The main point is that this work treats the detail level of verbal feedback as a controllable scaling lever for inference-time reasoning. By running a generate-critique-refine loop with a stronger supervisor model, they report clear lifts over Reflexion and self-consistency at matched compute on GPQA Diamond, AIME 2025, and LiveCodeBench. The AIME rescue numbers for weak actors stand out, and the 0.90 correlation between supervisor-actor gap and performance gain gives the mechanism some empirical grounding. They also note the method degrades when errors resist verbal description, which keeps the claim honest rather than overstated. That framing of critique granularity as a fourth axis alongside chain depth, sample count, and process reward models is the clearest new angle. The paper does a decent job of positioning the results against prior iterative refinement work and showing the gains are not just from extra compute. The comparisons isolate the verbal supervision component reasonably well for an empirical study. The soft spots are mostly in the level of detail available. The abstract gives headline numbers but leaves the exact critique template, round budget handling, and error analysis thin, so it is hard to judge how much prompt sensitivity or model-specific quirks drive the outcomes. Reproducibility would benefit from more ablations on critique structure and failure cases beyond the code example. No load-bearing circularity or hidden fitting shows up in the reported results. This is aimed at groups already running inference-time experiments on reasoning benchmarks. A reader who cares about practical ways to stretch existing models without fine-tuning will find usable ideas and numbers to test. It is worth sending for peer review because the empirical pattern is concrete enough to merit checking the full methods and seeing whether the scaling claim holds under closer scrutiny.

Referee Report

0 major / 4 minor

Summary. The manuscript introduces Verbal Process Supervision (VPS), a training-free framework that applies structured natural-language critiques from a stronger supervisor LLM within an iterative generate-critique-refine loop (up to round budget R) to improve reasoning in weaker actor models. It reports three main empirical results: on GPQA Diamond, a GPT-5.4 (High) supervisor with GPT-5.4 (Low) actor reaches 94.9% at R=4, exceeding the prior 94.1% SOTA without any gradient updates; on AIME 2025, VPS rescues weak actors by lifting scores from 11.7-26.7% to 63.3-90.0%; and at matched compute, VPS outperforms Reflexion (+8.5 to +12.1 points) and Self-Consistency@5 (+5.0 pp on GPQA, +8.3 pp on LiveCodeBench). Performance scales with the supervisor-actor capability gap (Pearson r=0.90) and degrades when errors are not linguistically expressible, motivating hybrid methods.
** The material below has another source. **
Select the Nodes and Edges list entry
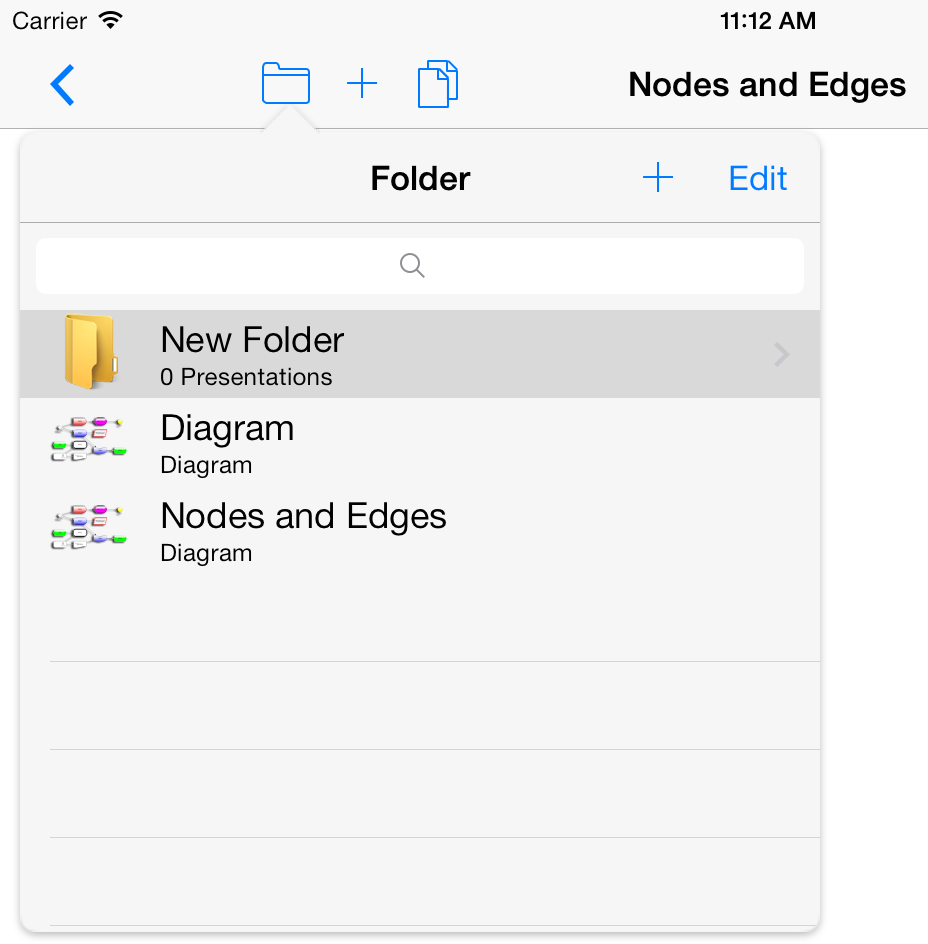The height and width of the screenshot is (944, 928). (x=303, y=516)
Significance. If the results hold under full experimental scrutiny, the work is significant for establishing critique granularity as a distinct, practical axis of inference-time scaling alongside chain depth, sample breadth, and learned process reward models. The training-free rescue of weak actors, matched-compute gains over strong baselines, and explicit scaling correlation provide actionable evidence that external verbal supervision can be leveraged effectively, while the acknowledgment of limitations for non-verbalizable errors (e.g., code synthesis) offers a balanced foundation for future hybrid verbal-executable approaches.

minor comments (4)

[Abstract] Abstract: the statement that VPS 'surpasses the 94.1% state of the art' should explicitly name the prior work and confirm whether that baseline operates under comparable inference-time compute or model access.
[Results] Results section: reported accuracies (e.g., 94.9%, 63.3-90.0%) lack error bars, number of runs, or statistical tests; adding these would strengthen claims of outperformance over Reflexion and Self-Consistency.
[Methods] Experimental protocol: the exact prompt templates and formatting rules for generating structured verbal critiques are central to reproducibility yet appear only in passing; they should be provided verbatim in the main text or appendix.
[Discussion] Discussion: the Pearson r=0.90 scaling result is cited without the underlying data points or figure; including the scatter plot and supervisor/actor model pairs used would make the correlation claim more transparent.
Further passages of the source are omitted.